> 给定文字
===

题解 P3676 【小清新数据结构题】

· · 题解

一共只有两个错误我竟然调了一个小时...(我才不会说我快读没判负数然后连WA四次)

呐,这题根本用不着动态点分治这种高大上的东西,点分治都用不到,只要树剖瞎搞一搞就可以了。

为了方便计算,我们维护每个点当前权值,那么修改点权就转化为了增加点权。

我们先考虑如果没有换根操作。

那么,修改某个点的权值只会影响它所有祖先的“子树点权和”。

先树剖把问题转化到序列上,问题就变成了区间加和维护区间平方和。我们只需要在线段树上维护区间和和区间平方和,那么如果有一个区间加标记a,区间和就变成了\sum_i(s_i+a)=a\times len+\sum_is_i,区间平方和变成了\sum_i(s_i+a)^2=a^2\times len+2a\sum_is_i+\sum_is_i^2,直接维护即可。

再来考虑换根。假设原来的根是1,现在的根是u,那么可以发现“子树点权和”改变的点只有从1u的路径上的点。假设这条路径是1=u_0-u_1-u_2-...-u_k=u,对应每个点的子树点权和是(以1为根)a_k和(以u为根)b_k那么答案是ans_u=ans_1-\sum_{i=0}^ka_i^2+\sum_{i=0}^kb_i^2,其中ans_1是以1为根时的答案。

容易知道a_{i+1}+b_i=a_0=b_k(都等于所有点的点权总和),所以有

ans_u=ans_1-\sum_{i=0}^ka_i^2+\sum_{i=0}^kb_i^2=ans_1-a_0^2-\sum_{i=1}^ka_i^2+b_k^2+\sum_{i=0}^{k-1}(a_0-a_{i+1})^2

化简得

ans_u=ans_1+(k-1)a_0^2-2a_0\sum_{i=1}^ka_i

于是我们只需要统计出这条路径上的点的个数和子树点权和的和即可。于是在树剖上跑就可以了。时间复杂度O(nlog^2n)(如果你非要写O(nlogn)的LCT也没人拦着)

===

> 任务目标
接着上面那篇讲小清新数据结构题的题解往下写,从它最后一句后面续起。

[已保存的数据条目]
===

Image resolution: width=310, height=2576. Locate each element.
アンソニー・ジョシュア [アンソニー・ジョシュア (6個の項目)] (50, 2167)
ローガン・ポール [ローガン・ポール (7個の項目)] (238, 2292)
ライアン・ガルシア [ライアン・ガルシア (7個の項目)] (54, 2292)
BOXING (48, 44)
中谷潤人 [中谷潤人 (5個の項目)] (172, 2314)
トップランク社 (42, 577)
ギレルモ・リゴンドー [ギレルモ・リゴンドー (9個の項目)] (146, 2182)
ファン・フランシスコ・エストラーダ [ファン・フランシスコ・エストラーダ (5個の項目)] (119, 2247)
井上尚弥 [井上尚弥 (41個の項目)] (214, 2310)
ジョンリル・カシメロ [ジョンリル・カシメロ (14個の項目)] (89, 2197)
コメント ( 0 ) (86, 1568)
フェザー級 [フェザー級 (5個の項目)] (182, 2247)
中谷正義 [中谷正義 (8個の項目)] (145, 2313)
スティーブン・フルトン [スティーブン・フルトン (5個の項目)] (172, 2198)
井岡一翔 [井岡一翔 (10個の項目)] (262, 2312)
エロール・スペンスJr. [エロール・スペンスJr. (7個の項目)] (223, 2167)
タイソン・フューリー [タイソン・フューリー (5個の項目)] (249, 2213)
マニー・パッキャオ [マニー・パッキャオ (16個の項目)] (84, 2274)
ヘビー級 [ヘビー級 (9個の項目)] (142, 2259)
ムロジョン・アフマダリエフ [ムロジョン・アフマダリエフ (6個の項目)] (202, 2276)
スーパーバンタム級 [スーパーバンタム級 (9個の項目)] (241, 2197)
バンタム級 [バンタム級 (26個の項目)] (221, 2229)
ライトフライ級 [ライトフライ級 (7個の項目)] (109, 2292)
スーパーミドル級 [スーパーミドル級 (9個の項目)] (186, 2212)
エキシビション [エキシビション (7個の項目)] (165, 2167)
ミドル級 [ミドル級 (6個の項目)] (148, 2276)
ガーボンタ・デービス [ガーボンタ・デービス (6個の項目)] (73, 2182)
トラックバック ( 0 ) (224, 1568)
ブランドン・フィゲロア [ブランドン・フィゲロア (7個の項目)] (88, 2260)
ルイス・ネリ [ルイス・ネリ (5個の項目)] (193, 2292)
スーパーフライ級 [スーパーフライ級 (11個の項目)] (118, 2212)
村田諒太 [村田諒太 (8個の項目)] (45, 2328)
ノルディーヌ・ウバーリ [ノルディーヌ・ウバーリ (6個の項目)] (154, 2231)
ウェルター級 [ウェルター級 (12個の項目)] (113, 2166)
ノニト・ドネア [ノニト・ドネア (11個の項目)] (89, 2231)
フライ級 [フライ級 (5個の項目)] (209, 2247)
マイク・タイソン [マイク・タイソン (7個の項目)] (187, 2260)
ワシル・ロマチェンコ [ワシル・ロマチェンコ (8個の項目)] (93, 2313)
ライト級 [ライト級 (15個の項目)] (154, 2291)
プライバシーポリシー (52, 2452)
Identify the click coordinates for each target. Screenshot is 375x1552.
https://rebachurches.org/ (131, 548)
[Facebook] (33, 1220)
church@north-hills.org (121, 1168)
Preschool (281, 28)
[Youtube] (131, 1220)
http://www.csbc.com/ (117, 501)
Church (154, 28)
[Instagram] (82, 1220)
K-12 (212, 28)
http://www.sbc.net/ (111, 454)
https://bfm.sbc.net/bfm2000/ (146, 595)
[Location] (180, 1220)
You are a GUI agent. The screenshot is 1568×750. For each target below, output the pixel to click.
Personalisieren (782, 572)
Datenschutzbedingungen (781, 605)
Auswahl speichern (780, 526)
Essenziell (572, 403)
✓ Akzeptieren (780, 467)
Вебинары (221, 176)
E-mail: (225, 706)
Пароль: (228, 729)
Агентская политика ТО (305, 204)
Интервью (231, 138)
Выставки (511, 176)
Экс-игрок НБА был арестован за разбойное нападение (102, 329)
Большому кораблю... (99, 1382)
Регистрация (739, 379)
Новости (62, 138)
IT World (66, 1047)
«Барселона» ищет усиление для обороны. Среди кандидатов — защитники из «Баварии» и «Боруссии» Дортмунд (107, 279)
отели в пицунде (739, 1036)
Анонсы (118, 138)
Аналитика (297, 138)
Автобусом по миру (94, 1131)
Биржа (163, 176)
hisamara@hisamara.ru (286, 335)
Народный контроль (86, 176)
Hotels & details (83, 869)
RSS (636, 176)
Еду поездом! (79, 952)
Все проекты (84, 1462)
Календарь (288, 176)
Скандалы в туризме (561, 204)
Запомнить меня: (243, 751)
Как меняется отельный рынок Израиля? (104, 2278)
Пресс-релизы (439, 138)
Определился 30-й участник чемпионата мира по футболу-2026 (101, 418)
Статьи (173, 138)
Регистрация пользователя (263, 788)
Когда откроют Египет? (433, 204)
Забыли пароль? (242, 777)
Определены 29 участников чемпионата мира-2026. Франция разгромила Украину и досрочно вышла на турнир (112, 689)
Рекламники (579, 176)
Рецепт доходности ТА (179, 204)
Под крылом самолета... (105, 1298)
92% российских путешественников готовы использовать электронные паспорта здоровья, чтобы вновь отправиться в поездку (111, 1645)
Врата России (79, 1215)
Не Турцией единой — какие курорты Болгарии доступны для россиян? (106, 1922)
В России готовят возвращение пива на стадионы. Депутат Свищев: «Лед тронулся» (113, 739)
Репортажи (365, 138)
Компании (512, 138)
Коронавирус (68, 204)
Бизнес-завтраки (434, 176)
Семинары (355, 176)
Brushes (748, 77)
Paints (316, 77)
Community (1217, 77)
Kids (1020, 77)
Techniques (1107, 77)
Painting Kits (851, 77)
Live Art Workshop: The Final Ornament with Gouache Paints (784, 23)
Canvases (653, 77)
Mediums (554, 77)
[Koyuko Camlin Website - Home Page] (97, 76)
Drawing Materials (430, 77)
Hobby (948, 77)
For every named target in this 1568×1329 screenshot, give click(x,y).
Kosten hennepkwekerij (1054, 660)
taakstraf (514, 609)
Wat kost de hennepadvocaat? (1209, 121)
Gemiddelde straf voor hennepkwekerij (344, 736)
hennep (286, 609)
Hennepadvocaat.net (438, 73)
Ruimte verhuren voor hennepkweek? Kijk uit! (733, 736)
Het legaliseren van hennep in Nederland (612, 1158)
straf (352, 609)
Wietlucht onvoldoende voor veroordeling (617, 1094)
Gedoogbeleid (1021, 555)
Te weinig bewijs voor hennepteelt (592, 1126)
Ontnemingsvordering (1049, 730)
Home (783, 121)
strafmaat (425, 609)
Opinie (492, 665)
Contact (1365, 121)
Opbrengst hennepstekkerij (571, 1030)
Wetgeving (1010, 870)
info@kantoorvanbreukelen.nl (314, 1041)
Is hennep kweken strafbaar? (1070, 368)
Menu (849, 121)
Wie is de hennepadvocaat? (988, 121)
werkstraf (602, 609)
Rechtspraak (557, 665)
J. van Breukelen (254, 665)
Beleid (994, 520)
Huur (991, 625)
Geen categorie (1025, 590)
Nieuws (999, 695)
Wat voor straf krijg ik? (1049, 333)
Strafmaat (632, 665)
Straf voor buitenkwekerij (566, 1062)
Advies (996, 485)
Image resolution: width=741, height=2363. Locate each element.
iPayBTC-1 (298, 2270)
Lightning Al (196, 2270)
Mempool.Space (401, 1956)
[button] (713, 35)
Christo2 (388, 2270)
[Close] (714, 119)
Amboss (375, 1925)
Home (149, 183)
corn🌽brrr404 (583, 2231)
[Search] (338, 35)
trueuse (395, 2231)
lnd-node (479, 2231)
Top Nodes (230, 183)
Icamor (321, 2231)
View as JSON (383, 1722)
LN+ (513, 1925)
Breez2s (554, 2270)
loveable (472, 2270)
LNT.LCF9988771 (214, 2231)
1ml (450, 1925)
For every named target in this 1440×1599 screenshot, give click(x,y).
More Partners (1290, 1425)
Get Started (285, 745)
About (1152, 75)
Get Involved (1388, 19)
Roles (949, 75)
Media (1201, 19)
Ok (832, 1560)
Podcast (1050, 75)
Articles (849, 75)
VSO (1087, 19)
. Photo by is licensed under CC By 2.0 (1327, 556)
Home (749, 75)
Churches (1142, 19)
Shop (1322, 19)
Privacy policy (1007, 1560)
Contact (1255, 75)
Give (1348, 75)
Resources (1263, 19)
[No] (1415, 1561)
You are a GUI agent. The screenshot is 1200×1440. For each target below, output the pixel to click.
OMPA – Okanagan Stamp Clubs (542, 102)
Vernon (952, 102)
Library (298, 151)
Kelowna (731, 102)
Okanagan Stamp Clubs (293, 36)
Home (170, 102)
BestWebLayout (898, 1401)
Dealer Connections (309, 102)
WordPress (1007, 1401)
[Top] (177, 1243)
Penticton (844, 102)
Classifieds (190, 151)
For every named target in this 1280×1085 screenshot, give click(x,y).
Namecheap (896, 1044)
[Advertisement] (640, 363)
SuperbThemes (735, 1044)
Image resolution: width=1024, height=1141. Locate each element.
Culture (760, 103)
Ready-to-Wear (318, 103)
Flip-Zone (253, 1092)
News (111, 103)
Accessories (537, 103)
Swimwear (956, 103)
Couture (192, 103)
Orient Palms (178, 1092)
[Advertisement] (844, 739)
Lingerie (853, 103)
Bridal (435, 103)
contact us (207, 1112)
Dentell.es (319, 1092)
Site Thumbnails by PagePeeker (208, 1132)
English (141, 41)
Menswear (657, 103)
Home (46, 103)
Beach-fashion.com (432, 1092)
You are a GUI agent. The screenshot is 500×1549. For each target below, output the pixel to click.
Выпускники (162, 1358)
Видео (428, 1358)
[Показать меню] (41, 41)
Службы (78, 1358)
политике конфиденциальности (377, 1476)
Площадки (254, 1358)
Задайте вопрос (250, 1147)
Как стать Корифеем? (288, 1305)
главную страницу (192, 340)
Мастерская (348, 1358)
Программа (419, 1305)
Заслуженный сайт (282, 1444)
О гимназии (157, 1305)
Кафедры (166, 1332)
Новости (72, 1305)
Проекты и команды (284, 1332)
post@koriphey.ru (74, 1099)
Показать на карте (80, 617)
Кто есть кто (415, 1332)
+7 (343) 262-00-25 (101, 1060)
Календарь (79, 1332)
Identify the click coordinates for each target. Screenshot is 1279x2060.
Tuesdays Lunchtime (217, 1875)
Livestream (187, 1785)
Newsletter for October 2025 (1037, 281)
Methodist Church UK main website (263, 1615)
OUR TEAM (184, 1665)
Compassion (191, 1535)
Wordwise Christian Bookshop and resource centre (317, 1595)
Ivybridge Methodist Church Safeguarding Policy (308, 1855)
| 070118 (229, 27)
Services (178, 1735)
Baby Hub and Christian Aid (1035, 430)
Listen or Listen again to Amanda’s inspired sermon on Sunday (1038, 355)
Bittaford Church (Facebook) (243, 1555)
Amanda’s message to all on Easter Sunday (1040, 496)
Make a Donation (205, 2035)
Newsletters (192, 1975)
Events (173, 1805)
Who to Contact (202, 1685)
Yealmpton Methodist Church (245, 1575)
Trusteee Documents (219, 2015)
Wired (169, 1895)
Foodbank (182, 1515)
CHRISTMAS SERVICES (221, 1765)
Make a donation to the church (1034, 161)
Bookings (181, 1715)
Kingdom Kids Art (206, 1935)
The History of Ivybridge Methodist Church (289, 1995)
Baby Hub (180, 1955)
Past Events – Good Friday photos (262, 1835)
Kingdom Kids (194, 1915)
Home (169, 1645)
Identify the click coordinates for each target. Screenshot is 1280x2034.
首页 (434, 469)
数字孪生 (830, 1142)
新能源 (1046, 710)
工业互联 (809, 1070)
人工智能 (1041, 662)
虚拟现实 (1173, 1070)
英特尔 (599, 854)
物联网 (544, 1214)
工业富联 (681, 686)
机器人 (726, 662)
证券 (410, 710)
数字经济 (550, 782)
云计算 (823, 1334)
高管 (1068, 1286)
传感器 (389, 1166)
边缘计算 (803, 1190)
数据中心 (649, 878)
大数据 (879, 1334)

===

> 任务结果
代码:

#include <cctype>
#include <cstdio>
#include <cstring>
typedef long long LL;
const LL N = 200050;
LL n;

inline char readChar() {
  static char buf[10000000], *p = buf, *end = buf;
  if (p == end) end = buf + fread(p = buf, sizeof(char), 10000000, stdin);
  return *(p++);
}

inline int readInt() {
  int ans = 0, c, f = 1;
  while (!isdigit(c = readChar())) if (c == '-') f *= -1;
  do ans = ans * 10 + c - '0';
  while (isdigit(c = readChar()));
  return ans * f;
}

namespace TreeChain{
LL A[N];
LL s[N];
LL pre[N], nxt[N * 2], to[N * 2], cnt;
LL dep[N], node[N], pos[N], top[N], fa[N], siz[N], belong[N], cnt2, cnt3;

inline void addEdge(LL x, LL y) {
  nxt[cnt] = pre[x];
  to[pre[x] = cnt++] = y;
  nxt[cnt] = pre[y];
  to[pre[y] = cnt++] = x;
}

void dfs1(LL x) {
  dep[x] = dep[fa[x]] + 1;
  siz[x] = 1;
  s[x] = A[x];
  for (LL i = pre[x]; ~i; i = nxt[i])
    if (to[i] != fa[x]) {
      fa[to[i]] = x;
      dfs1(to[i]);
      siz[x] += siz[to[i]];
      s[x] += s[to[i]];
    }
}

void dfs2(LL x, bool n = false) {
  if (n) {
    ++cnt2;
    top[cnt2] = x;
  }
  node[pos[x] = cnt3++] = x;
  belong[x] = cnt2;
  if (siz[x] > 1) {
    LL l = 0;
    for (LL i = pre[x]; ~i; i = nxt[i])
      if (to[i] != fa[x] && siz[to[i]] > siz[l])
        l = to[i];
    dfs2(l);
    for (LL i = pre[x]; ~i; i = nxt[i])
      if (to[i] != fa[x] && to[i] != l)
        dfs2(to[i], true);
  }
}

inline void work() {
  memset(pre, -1, sizeof pre);
  for (LL i = 1; i < n; ++i)
    addEdge(readInt(), readInt());
  for (LL i = 1; i <= n; ++i)
    A[i] = readInt();
  dfs1(1);
  cnt3 = 1;
  dfs2(1, true);
}
};

namespace SegTree{
LL ss[N * 4], ss2[N * 4], addv[N * 4];
#define lch (o << 1)
#define rch (o << 1 | 1)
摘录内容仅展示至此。